I'm developing the client-server Winsock app (Visual C++) that should transmit the various kind of data (video stream, audio stream, service notifications, etc.) over the network. I know that the cleaner approach would be to use separate ports on separate threads for each individual data type (I call it "stream" here). But that would require occupying at least 5 different ports that would get problematic for some network infrastructures (firewall port forwarding, etc.).
So I'm trying to implement one-port connection (TCP), only one socket will be used to transmit different streams. The individual packets will have the info in header that will denote which stream it belongs to, total message size to be expected, etc. Say I have 5 different streams. I'm planning to use 5 threads to call send() of the same socket. Is this safe? I know the packets from different streams will arrive mixed but if I include necessary meta information in each sent packet, it could be reconstructed properly on the other side, right?
But the real problem is the receiving end. While it's probably OK to call send() from multiple threads on the same socket (though I'm not sure and need your confirmation!), calling recv() from multiple threads would not make much sense. So I should use one blocking recv() from one thread. But then, based on the packet header (identifying which stream the particular packet belongs to) I should fork the processing in different threads. Video stream should be processed by one thread, sound stream - by another, etc. But I don't quite know how to do this - how to fork the data processing from the receiving thread. Performance is a top priority so processing all streams by one thread can't be considered.

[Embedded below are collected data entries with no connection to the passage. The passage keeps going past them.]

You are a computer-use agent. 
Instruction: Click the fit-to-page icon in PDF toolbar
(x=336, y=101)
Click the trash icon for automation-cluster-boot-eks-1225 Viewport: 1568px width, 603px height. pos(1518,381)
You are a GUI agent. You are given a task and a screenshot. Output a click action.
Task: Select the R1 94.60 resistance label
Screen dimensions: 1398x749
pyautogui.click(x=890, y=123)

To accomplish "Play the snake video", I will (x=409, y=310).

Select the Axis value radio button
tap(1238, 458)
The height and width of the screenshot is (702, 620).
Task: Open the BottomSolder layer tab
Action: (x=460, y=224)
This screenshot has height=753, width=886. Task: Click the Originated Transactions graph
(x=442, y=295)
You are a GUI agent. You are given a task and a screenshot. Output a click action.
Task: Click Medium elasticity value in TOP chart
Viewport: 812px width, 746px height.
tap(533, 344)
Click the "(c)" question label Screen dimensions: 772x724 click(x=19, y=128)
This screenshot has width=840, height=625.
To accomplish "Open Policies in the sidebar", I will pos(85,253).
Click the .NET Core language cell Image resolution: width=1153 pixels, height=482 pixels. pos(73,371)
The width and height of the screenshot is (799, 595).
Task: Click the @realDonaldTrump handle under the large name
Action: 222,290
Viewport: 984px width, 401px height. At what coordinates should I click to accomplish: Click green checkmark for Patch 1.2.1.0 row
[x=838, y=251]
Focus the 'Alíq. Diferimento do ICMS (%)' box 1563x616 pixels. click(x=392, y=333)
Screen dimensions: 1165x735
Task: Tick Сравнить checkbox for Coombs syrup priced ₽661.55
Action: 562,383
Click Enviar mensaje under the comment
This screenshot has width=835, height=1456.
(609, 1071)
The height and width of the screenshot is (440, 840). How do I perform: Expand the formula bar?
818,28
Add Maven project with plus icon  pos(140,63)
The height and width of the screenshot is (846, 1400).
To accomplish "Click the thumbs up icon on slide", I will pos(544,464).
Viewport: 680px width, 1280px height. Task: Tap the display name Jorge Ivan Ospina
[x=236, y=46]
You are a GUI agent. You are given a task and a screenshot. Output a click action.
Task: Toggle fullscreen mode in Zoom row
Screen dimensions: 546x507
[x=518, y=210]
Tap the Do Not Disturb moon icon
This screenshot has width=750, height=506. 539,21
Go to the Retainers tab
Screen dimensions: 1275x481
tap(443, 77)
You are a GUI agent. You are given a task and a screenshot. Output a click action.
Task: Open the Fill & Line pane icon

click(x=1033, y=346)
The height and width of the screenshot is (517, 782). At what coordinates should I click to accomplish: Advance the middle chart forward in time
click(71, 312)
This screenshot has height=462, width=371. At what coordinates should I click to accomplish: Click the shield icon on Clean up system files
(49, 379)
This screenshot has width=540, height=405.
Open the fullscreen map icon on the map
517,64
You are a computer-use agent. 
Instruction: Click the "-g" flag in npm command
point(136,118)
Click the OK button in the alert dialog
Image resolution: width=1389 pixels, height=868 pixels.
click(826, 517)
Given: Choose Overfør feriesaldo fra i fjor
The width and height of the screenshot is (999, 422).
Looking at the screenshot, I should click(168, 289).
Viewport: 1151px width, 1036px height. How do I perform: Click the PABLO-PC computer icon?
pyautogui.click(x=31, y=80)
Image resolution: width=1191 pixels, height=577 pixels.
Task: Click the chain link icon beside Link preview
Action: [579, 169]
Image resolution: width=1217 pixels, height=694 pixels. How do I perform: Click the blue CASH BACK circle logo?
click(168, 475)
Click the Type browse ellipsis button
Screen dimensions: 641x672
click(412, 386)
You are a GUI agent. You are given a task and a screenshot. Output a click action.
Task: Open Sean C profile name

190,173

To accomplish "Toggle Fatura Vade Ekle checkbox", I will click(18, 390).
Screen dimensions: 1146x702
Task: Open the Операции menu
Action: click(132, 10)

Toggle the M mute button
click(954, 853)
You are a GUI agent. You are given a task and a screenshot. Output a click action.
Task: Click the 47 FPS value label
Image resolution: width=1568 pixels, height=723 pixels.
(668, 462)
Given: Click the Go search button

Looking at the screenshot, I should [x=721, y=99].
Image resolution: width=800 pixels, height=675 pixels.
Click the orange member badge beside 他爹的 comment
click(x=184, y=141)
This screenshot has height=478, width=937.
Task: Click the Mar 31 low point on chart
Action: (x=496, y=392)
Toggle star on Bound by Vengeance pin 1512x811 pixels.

So to sum it up, I have three questions:
- Is it OK to call send() for same socket from multiple threads? (assuming there will be info in packet header about which sender thread (i.e. subsystem) it belongs).
- Having one blocking socket on the receiving end, calling recv() in loop from a single thread, how to "fork" the received packets of different logical streams to different worker threads?
- What would be your additional recommendations for implementing multiple-stream transfer through one port?
P.S.: Afaik, there's no way to use one port by multiple sockets, correct?
It's Windows platform, Winsock2, Visual C++ (if you could provide platform-specific hints that would be awesome).
= UPDATE =
When you say to "lock socket", you mean serialize the access to send() function? e.g. with Critical Section?
As for receiving end... I think I'll assemble messages (I call "message" the logical complete data structure, e.g. video frame, or sound sample, etc.) when recv()-ing them in loop (buffering messages from individual streams into individual buffers), and then I just pass the assembled messages (when one will be fully received), to forking threads. Now that is the question - how to pass them. The one way I've thought of is Event Objects: SetEvent() from receiver thread to trigger WaitForSingleObject() (which is in some loop) in different threads. Can you advice if this is the acceptable solution? Can you suggest anything better? Aren't there any faster solutions to do this ("trigger" another thread of the same application) than Event Objects? And how to pass the data?